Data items
▽
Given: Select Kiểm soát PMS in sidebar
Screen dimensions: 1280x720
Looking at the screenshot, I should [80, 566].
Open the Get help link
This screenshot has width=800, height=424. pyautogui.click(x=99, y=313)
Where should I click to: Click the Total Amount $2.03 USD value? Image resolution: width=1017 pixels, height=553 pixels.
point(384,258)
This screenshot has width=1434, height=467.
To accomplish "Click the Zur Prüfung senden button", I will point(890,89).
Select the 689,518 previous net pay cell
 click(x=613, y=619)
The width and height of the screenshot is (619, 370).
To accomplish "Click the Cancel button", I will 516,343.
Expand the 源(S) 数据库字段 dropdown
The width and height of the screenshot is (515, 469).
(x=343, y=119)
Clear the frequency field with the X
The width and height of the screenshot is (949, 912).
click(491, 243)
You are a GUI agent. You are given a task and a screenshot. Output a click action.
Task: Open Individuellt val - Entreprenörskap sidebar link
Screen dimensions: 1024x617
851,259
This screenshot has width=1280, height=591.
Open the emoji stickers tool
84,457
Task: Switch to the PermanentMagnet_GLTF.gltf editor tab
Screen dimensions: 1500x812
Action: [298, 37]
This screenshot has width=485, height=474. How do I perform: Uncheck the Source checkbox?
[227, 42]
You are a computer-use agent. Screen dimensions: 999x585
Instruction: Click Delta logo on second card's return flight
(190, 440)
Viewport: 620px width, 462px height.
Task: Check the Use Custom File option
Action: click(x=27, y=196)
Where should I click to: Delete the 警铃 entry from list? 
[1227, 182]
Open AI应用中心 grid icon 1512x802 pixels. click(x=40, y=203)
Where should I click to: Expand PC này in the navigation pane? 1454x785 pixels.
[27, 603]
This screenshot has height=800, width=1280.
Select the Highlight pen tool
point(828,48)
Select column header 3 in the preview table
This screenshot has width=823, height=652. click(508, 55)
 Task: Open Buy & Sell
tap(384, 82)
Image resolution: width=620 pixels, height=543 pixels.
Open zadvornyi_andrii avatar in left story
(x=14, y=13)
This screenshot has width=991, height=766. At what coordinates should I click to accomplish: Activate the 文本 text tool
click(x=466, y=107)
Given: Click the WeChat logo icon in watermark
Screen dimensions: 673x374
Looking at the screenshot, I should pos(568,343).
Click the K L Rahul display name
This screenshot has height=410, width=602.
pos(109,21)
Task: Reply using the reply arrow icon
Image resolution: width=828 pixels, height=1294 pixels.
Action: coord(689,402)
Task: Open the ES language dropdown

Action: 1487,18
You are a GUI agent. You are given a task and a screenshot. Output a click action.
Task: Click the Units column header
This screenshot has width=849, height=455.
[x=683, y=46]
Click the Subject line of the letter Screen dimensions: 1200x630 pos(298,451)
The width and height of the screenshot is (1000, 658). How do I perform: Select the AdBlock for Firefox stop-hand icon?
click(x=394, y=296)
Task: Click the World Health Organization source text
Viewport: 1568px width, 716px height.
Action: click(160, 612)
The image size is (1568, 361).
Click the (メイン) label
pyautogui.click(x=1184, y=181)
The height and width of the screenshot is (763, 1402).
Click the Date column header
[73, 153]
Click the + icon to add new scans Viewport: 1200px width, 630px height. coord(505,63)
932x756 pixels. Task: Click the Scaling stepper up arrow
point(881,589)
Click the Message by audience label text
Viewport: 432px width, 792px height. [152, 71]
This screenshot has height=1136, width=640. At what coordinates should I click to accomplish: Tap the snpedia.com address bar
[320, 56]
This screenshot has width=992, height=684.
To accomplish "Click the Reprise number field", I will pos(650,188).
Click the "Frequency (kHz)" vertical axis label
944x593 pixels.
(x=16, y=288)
△
__Work order__.
The entries above hold the needed span. Transcribe exactly the lines from the one with "Image resolution: width=620" to the one with "Task: Click the Units column header", both included.

__Answer to this exercise__.
Image resolution: width=620 pixels, height=543 pixels.
Open zadvornyi_andrii avatar in left story
(x=14, y=13)
This screenshot has width=991, height=766. At what coordinates should I click to accomplish: Activate the 文本 text tool
click(x=466, y=107)
Given: Click the WeChat logo icon in watermark
Screen dimensions: 673x374
Looking at the screenshot, I should pos(568,343).
Click the K L Rahul display name
This screenshot has height=410, width=602.
pos(109,21)
Task: Reply using the reply arrow icon
Image resolution: width=828 pixels, height=1294 pixels.
Action: coord(689,402)
Task: Open the ES language dropdown

Action: 1487,18
You are a GUI agent. You are given a task and a screenshot. Output a click action.
Task: Click the Units column header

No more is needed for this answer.